[REQUEST 1]:
In the worked solution on distance between points, what is the distance between P(-2, 4, 1) and Q(1, 2, -5)?
[REQUEST 2]:
Copy out the records word for word, from the line that contains "Find the location of a particular element. This" down to the line that contains "center [819, 140].", including both of those lines.

Find the distance between the points `P(-2, 4, 1) and Q(1, 2, -5).`

To find the distance between the points \( P(-2, 4, 1) \) and \( Q(1, 2, -5) \), we can use the distance formula in three-dimensional space. The formula for the distance \( d \) between two points \( P(x_1, y_1, z_1) \) and \( Q(x_2, y_2, z_2) \) is given by: \[ d = \sqrt{(x_2 - x_1)^2 + (y_2 - y_1)^2 + (z_2 - z_1)^2} \] ### Step-by-step Solution: 1. **Identify the coordinates of the points**: - For point \( P \), the coordinates are \( x_1 = -2 \), \( y_1 = 4 \), \( z_1 = 1 \). - For point \( Q \), the coordinates are \( x_2 = 1 \), \( y_2 = 2 \), \( z_2 = -5 \). 2. **Substitute the coordinates into the distance formula**: \[ d = \sqrt{(1 - (-2))^2 + (2 - 4)^2 + (-5 - 1)^2} \] 3. **Calculate each component**: - Calculate \( (x_2 - x_1) \): \[ 1 - (-2) = 1 + 2 = 3 \quad \Rightarrow \quad (3)^2 = 9 \] - Calculate \( (y_2 - y_1) \): \[ 2 - 4 = -2 \quad \Rightarrow \quad (-2)^2 = 4 \] - Calculate \( (z_2 - z_1) \): \[ -5 - 1 = -6 \quad \Rightarrow \quad (-6)^2 = 36 \] 4. **Add the squared differences**: \[ d = \sqrt{9 + 4 + 36} \] \[ d = \sqrt{49} \] 5. **Calculate the square root**: \[ d = 7 \] ### Final Result: The distance between the points \( P(-2, 4, 1) \) and \( Q(1, 2, -5) \) is \( 7 \) units. ---

[MATERIAL SUPPLIED]:
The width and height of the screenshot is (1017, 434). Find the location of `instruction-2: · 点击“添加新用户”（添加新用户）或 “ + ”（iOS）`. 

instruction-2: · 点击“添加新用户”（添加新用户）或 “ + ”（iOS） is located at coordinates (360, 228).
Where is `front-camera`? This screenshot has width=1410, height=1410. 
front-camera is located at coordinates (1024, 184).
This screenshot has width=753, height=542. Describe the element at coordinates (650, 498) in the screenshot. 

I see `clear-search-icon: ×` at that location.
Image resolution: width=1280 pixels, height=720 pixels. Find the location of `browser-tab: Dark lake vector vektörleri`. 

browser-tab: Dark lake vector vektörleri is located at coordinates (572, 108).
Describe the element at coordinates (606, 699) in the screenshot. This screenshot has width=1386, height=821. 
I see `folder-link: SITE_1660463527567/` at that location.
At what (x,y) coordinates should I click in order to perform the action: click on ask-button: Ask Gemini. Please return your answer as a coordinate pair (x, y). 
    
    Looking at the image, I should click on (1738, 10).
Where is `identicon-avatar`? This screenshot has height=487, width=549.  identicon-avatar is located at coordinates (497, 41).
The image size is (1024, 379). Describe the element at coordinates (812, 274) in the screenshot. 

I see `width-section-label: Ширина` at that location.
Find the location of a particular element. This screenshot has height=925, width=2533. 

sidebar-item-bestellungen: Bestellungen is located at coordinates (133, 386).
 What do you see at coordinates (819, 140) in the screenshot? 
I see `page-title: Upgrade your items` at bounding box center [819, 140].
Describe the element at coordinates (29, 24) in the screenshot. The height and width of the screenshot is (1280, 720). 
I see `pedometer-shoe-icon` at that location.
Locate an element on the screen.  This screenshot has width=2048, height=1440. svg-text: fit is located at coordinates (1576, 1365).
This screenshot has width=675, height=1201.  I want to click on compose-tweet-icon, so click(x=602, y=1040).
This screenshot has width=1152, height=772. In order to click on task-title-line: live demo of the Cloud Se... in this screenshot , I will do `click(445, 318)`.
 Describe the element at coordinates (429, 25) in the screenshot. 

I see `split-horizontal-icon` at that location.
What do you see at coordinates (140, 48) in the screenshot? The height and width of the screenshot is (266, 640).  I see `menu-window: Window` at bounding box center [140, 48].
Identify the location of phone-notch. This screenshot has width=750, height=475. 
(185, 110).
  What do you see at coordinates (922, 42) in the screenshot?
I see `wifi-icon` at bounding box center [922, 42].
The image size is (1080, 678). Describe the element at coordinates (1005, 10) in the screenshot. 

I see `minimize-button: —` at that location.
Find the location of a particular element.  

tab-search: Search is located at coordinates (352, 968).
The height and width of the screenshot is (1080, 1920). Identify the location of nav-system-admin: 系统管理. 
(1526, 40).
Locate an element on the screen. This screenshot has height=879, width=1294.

[WRITTEN ANSWER 1]:
7 units.

[WRITTEN ANSWER 2]:
Find the location of a particular element. This screenshot has height=925, width=2533. 

sidebar-item-bestellungen: Bestellungen is located at coordinates (133, 386).
 What do you see at coordinates (819, 140) in the screenshot? 
I see `page-title: Upgrade your items` at bounding box center [819, 140].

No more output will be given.